**What the task requires**
All that is asked is a faithful reproduction of the entries.

**Stored items**
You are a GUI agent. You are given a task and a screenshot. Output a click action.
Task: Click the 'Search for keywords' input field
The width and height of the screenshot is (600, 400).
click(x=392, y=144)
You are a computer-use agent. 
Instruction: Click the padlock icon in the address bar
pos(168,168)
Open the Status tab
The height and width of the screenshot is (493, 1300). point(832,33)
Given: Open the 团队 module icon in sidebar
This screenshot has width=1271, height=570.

**Finished exercise**
You are a GUI agent. You are given a task and a screenshot. Output a click action.
Task: Click the 'Search for keywords' input field
The width and height of the screenshot is (600, 400).
click(x=392, y=144)
You are a computer-use agent. 
Instruction: Click the padlock icon in the address bar
pos(168,168)
Open the Status tab
The height and width of the screenshot is (493, 1300). point(832,33)
Given: Open the 团队 module icon in sidebar
This screenshot has width=1271, height=570.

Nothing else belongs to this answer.